The final HSBC/Markit Manufacturing Purchasing Managers' Index (PMI) hovered at 50.2 in September, unchanged from the August reading which was a three-month low, but lower than a flash reading of 50.5.
A sub-index measuring new export orders, a gauge of overseas demand, expanded to a four-and-a-half year high of 54.5, but domestic demand appeared soft.
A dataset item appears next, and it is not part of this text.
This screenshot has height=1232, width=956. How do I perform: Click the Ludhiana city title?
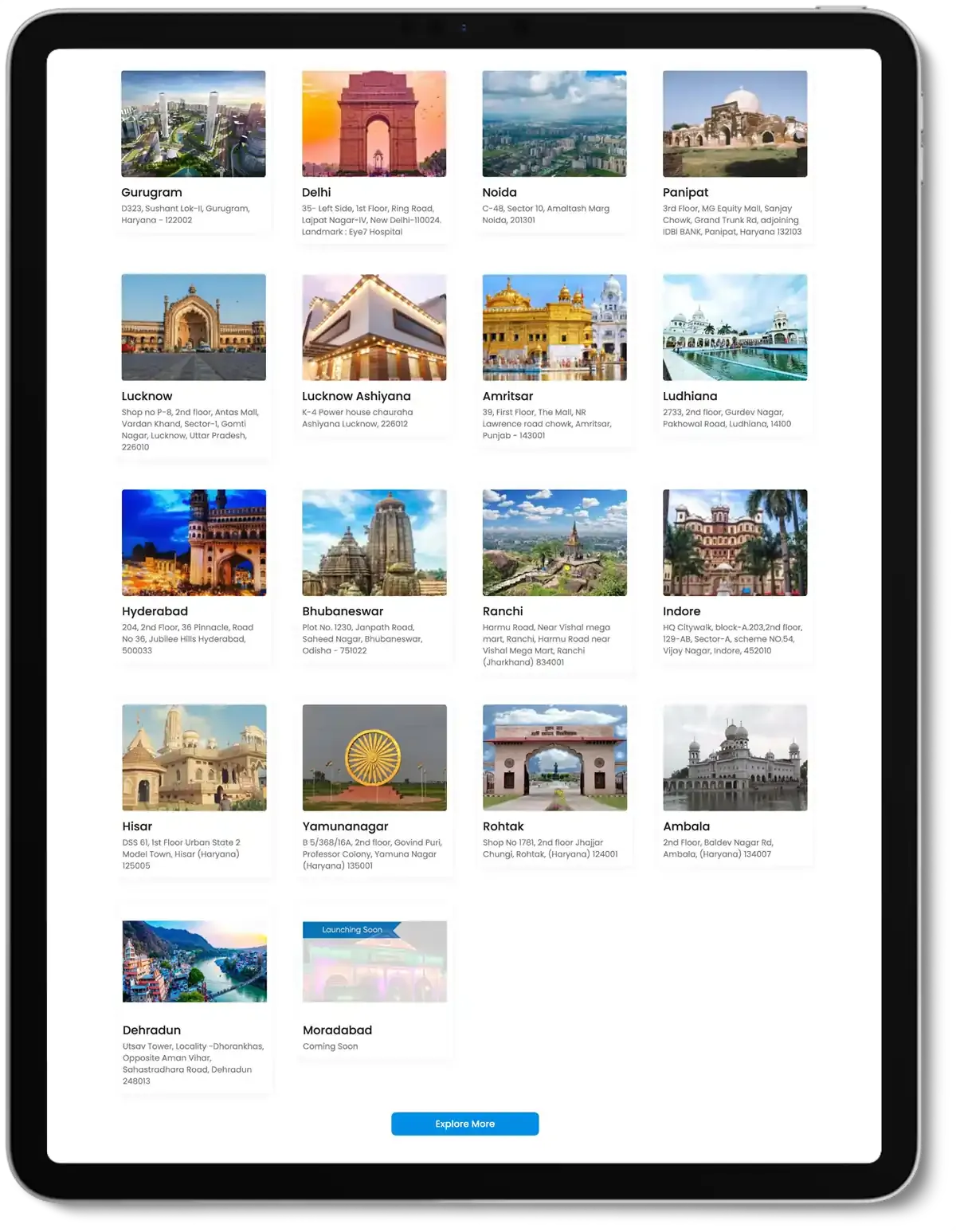690,396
The 50 threshold separates expanding activity from a contraction.
Notwithstanding the strong surge in export orders, the overall output level fell to its lowest in four months, but managed to hold above the 50-point threshold.
Weak Job Market
However, the survey revealed a further weakness in the labour market, with the sub-index for factory employment shrinking for the 11th month in a row.
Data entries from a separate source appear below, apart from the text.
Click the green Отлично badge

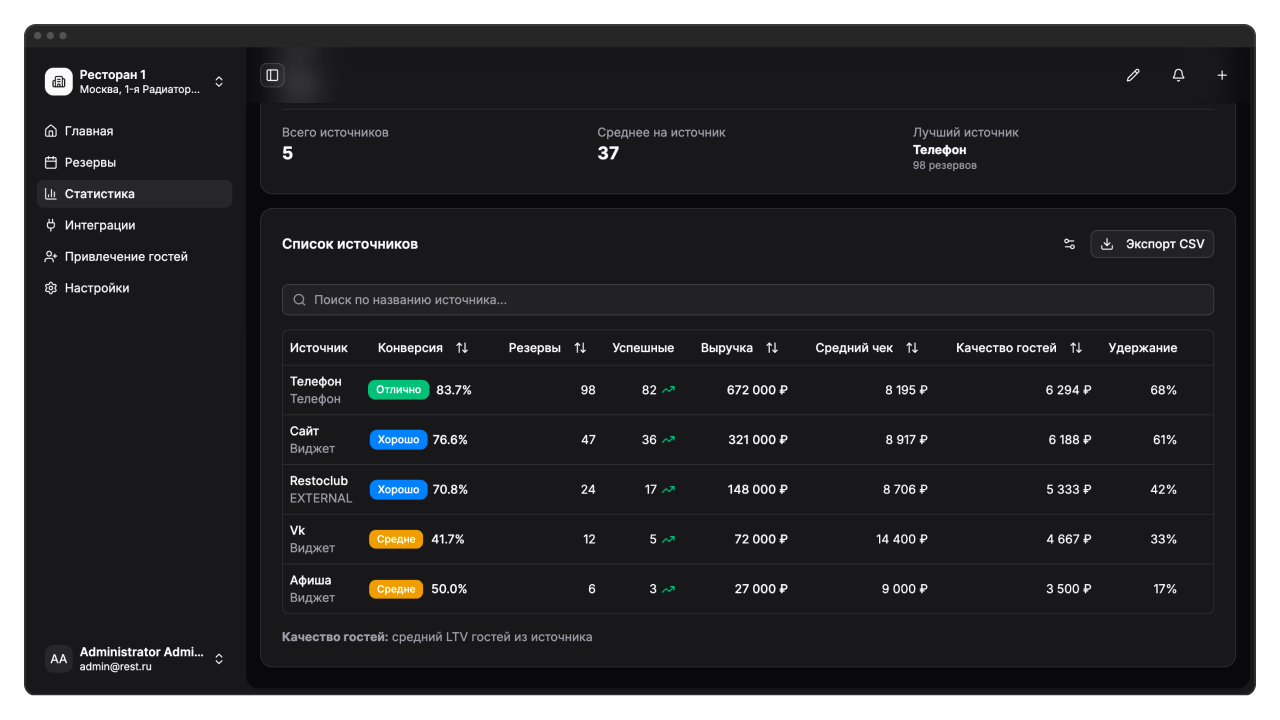pos(398,390)
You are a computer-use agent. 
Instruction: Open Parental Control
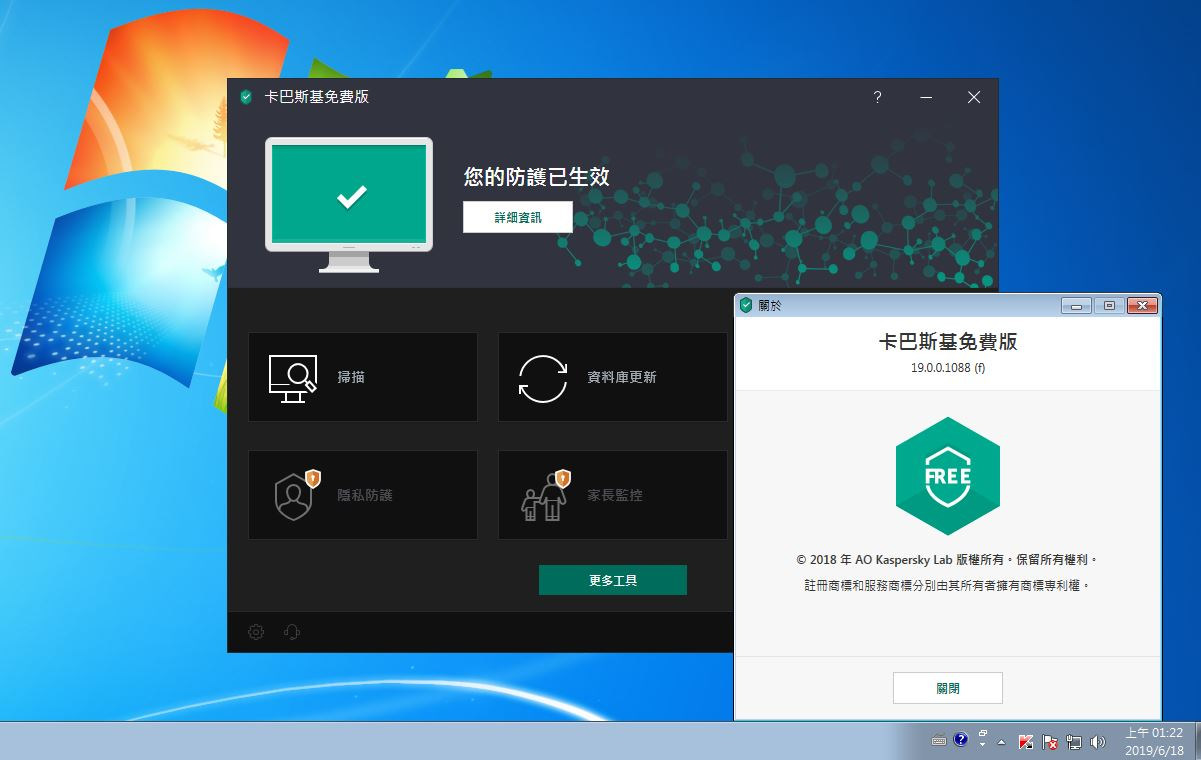[x=612, y=494]
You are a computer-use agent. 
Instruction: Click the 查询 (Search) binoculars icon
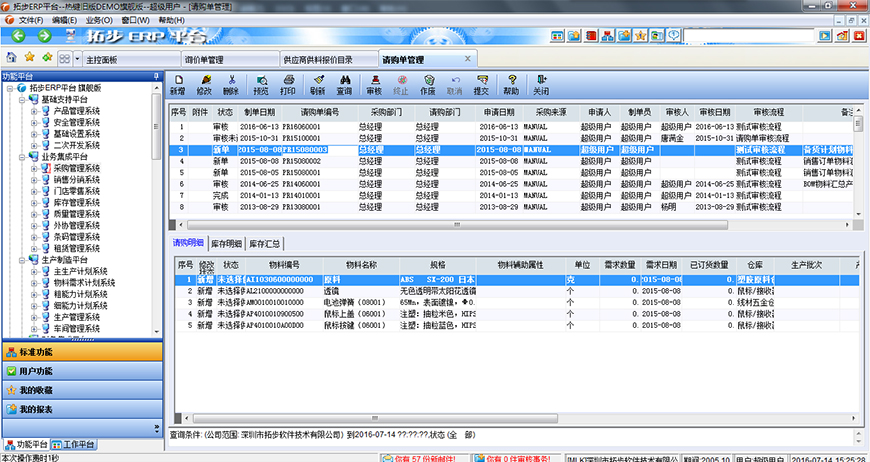point(344,84)
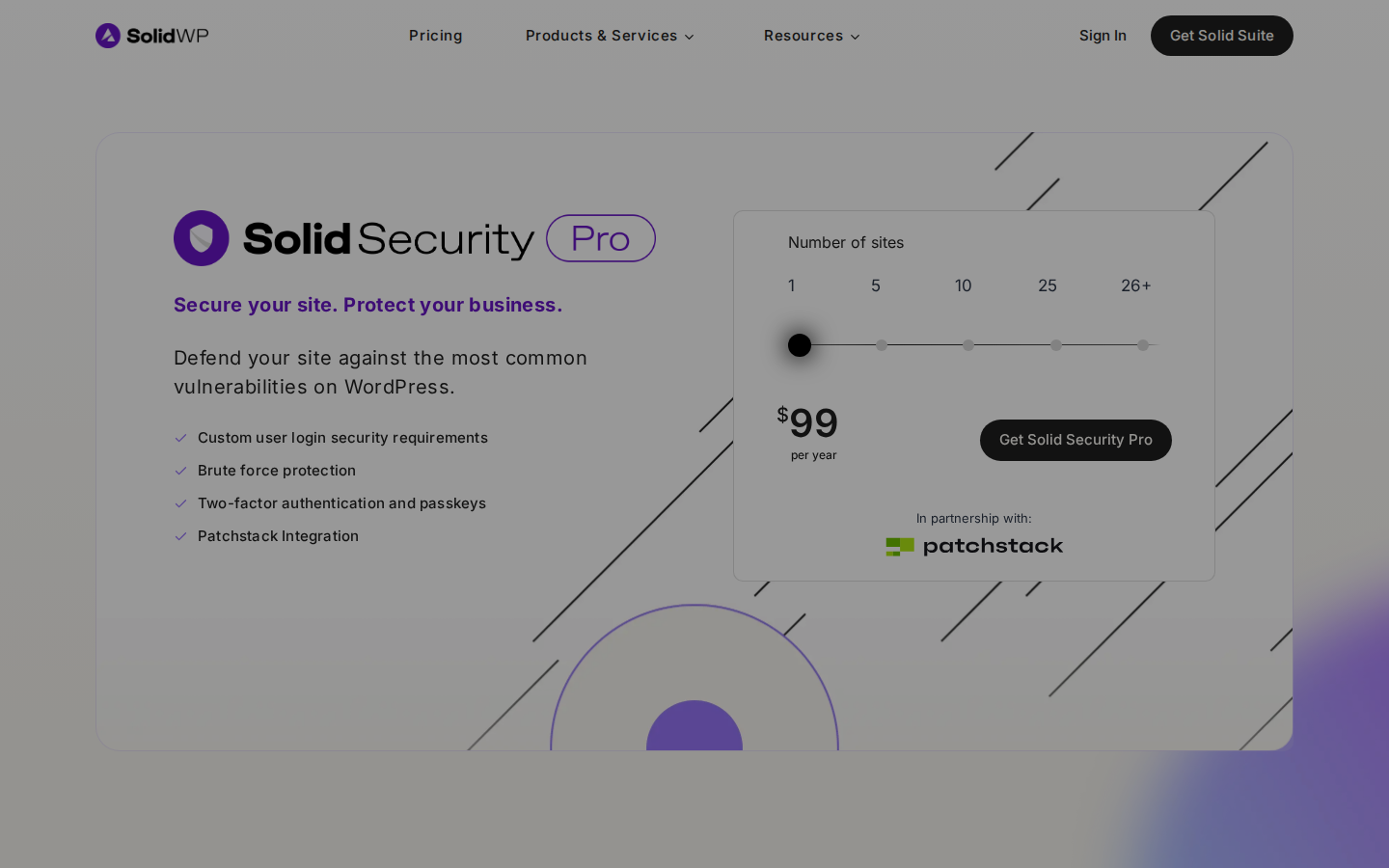Click the checkmark beside Custom user login security requirements
Image resolution: width=1389 pixels, height=868 pixels.
[x=181, y=438]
The HSBC/Markit PMI survey is biased towards smaller manufacturers in the private sector, while the government's PMI survey, whose results are due on 1 October, is focused on larger factories that belong to the state.
With China's property market expected to slowdown further, economists believe Beijing will have to roll out more stimulus measures this year to meet its 2014 GDP growth target of around 7.5%.
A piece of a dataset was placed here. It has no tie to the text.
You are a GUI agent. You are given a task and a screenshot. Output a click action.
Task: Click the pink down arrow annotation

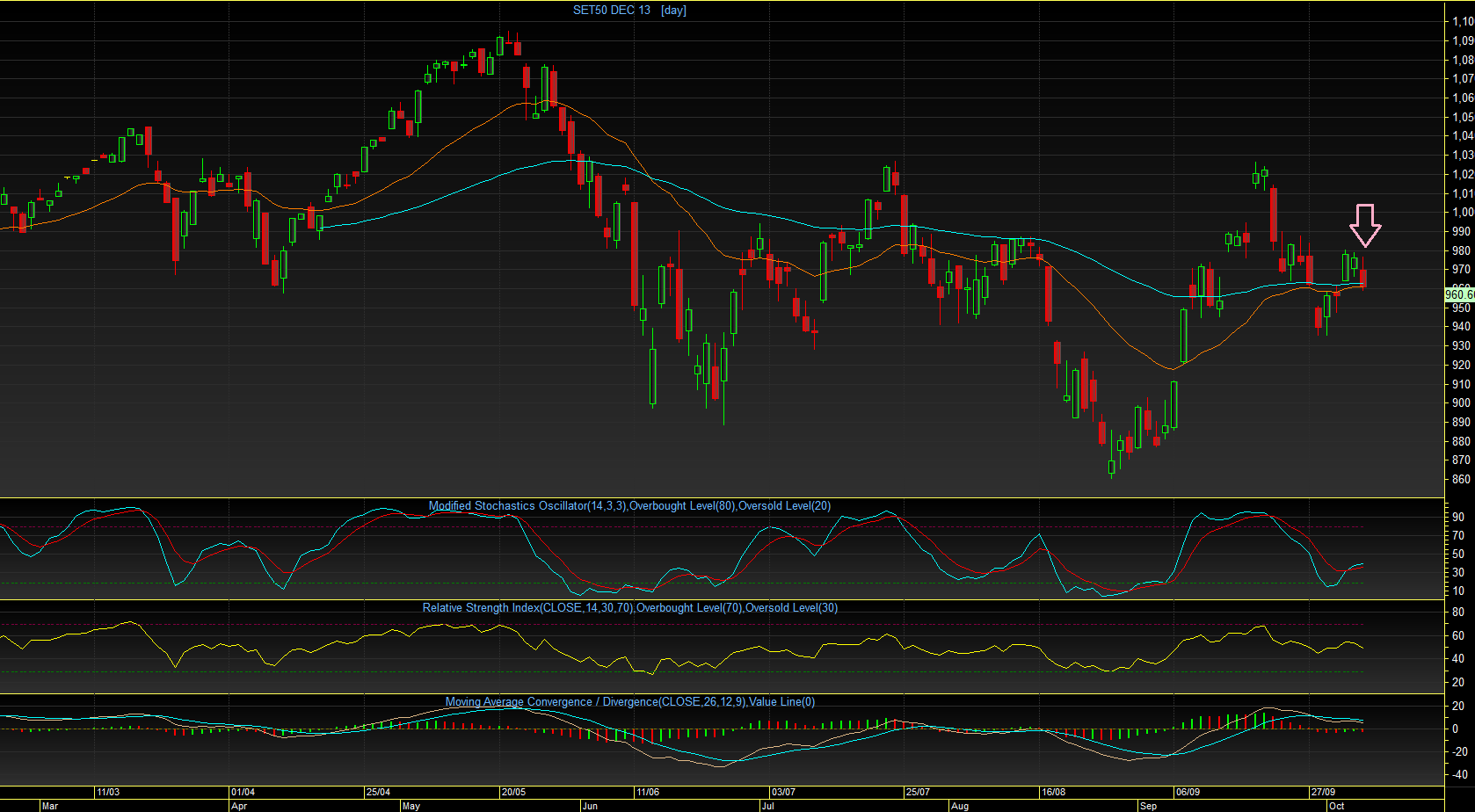click(1365, 226)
Hongbin Qu, Chief Economist, China & Co-Head of Asian Economic Research at HSBC said in a statement: "... Overall, the data in September suggest that manufacturing activity continues to expand at a slow pace. We think risks to growth are still on the downside and warrant more accommodative monetary as well as fiscal policies."
Bill Adams, senior international economist for PNC Financial Services Group, said in a note to clients: "While weak by historical standards, the HSBC manufacturing PMI at 50.2 was still a solid notch higher in September, and for the entire third quarter, for that matter, than it was in the first half of 2014 when it plodded along below 50.
"The HSBC manufacturing PMI's uptick in the third-quarter is probably due to stronger export demand; official data suggest that Chinese domestic demand for manufactured goods was weak in the quarter."
"China's real estate boom saved its economy from the export sector's collapse in the aftermath of the global financial crisis. Now it seems the export sector is returning the favour," Adams added.
Despite a raft of weak economic readings, the Communist regime has stated repeatedly that no dramatic change in policy is imminent.
The International Monetary Fund (IMF) has said that it expects the Chinese economy to expand by 7.4% this year, slightly below Beijing's official 7.5% target.